Work through the records below and copy every line that includes "computer".

**Entries provided**:
◇ ◇ ◇ ◇

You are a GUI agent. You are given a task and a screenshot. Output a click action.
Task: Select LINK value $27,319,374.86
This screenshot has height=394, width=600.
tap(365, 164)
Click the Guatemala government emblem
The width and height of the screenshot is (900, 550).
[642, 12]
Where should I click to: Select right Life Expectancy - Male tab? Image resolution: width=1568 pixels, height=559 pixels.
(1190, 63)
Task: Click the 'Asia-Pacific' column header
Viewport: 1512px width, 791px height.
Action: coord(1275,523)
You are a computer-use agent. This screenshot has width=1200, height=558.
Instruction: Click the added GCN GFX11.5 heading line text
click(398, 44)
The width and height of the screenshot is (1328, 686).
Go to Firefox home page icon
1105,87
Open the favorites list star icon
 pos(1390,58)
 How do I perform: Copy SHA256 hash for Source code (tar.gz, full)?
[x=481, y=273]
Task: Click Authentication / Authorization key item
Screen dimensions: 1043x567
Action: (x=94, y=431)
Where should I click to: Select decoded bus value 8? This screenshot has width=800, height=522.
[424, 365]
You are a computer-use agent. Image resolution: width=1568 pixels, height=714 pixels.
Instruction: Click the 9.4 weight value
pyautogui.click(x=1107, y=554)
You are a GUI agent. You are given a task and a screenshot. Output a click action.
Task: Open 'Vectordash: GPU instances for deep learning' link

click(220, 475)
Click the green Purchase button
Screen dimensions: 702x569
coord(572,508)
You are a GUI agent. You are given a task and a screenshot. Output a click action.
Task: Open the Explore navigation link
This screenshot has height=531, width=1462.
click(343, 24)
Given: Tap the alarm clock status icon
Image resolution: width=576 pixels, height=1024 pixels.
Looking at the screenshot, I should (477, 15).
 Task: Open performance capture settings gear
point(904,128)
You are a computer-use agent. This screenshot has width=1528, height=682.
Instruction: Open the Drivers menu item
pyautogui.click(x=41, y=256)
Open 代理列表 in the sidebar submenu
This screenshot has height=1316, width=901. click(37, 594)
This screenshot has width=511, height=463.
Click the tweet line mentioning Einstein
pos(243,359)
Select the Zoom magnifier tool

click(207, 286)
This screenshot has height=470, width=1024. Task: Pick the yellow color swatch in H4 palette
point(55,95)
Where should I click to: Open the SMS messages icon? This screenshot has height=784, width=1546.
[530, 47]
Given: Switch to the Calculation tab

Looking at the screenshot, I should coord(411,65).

◇ ◇ ◇ ◇

**Written answer**:
You are a computer-use agent. This screenshot has width=1200, height=558.
You are a computer-use agent. Image resolution: width=1568 pixels, height=714 pixels.
You are a computer-use agent. This screenshot has width=1528, height=682.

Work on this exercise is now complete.